La sfida ecologica al tempo della pandemia

Mascherine, guanti e dispositivi monouso sono utilizzati ogni giorno dalla maggior parte della popolazione mondiale: così il Covid-19 ravviva la fiamma della questione ambientale.

L’emergenza sanitaria ha confermato uno dei motivi per cui l’utilizzo della plastica è diventato così indispensabile: l’utilità nella tutela della nostra salute e della nostra sicurezza, ora più che mai. Del resto, secondo un articolo del New York Times del 23 marzo, già allora in Cina venivano prodotti 116 milioni di mascherine al giorno. Se da un lato siamo di fronte a un’inedita attenzione per l’igiene, il Covid-19 porta con sé una serie di effetti collaterali legati all’ambiente. 

La pandemia, e soprattutto la quarantena, hanno stimolato l’aumento degli acquisti online e con esso gli imballaggi plastici dei prodotti. Ciò che si è dimostrato vantaggioso, e necessario, per la salvaguardia della nostra salute – non solo fisica – ha avuto però un caro prezzo. E a pagarlo è stato l’ambiente. L’estate scorsa, sulla rivista Science of the Total Environment, sono stati pubblicati due studi che hanno fornito una panoramica delle politiche in atto contro l’inquinamento causato dalla plastica e dei loro riaggiustamenti durante l’emergenza sanitaria. La sconfitta maggiore, si evince, è che le misure preventive hanno messo un freno ai recenti progressi fatti in materia di sostenibilità e gestione dei rifiuti per paura di diffondere il virus. 
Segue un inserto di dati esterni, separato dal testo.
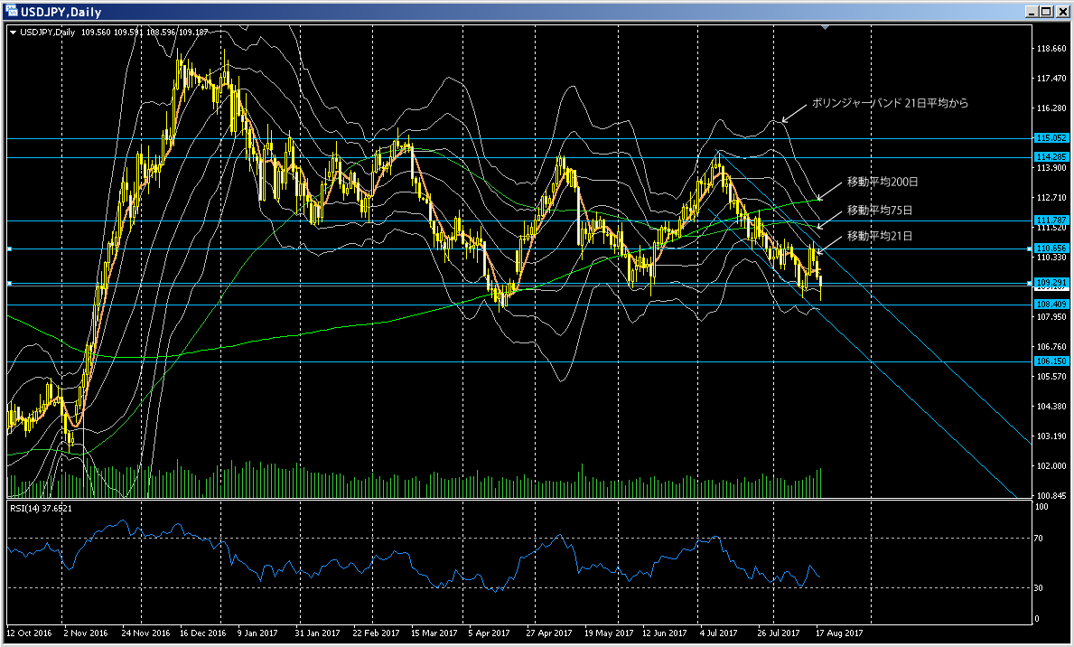Close the USDJPY,Daily chart window

tap(1061, 12)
La pandemia ha ostacolato l’ambizione globale di ridurre la plastica e le decisioni concernono l’interesse pecuniario delle grandi aziende: nella sezione Covid-19 della Plastics Industry Association, un’associazione di categoria che rappresenta l’industria delle materie plastiche, si legge che questo materiale “diventerà sempre più vitale per aiutare a mantenere le nostre famiglie sane, il nostro cibo fresco e protetto e il nostro personale sanitario al sicuro”.

Il fattore più critico è costituito dalla pericolosità di alcuni rifiuti: a causa della persistenza dei virus, i rifiuti sanitari e domestici provenienti da case di persone positive o in quarantena obbligatoria sono stati classificati come infetti. Per ridurre il timore di trasmissione involontaria il riciclaggio è stato disincentivato; al contrario, l’accumulo in discarica e incenerimento hanno avuto la priorità. Ancora una volta l’effetto è duplice: contenimento del rischio per la nostra salute e aumento dell’impatto ambientale. 

Non sono state ancora fatte delle stime numeriche accurate, ma previsioni e reportage fotografici sì. Già ad aprile, il WWF ha rilasciato un report in cui si legge che se anche solo l’1% delle mascherine prodotte venisse disperso si tratterebbe di ben 10 milioni di pezzi. Da febbraio l’organizzazione OceansAsia documenta la loro presenza sulle spiagge delle Isole Soko, a largo di Hong Kong. 

La risoluzione della crisi causata da Covid-19 non può avvenire a discapito di altre questioni che l’umanità fronteggia ormai da parecchio tempo. Se prima della pandemia ogni tre tonnellate di pesce nuotava nel mare una tonnellata di plastica, pensare a quello che potrebbe succedere in un mondo post-coronavirus mette i brividi.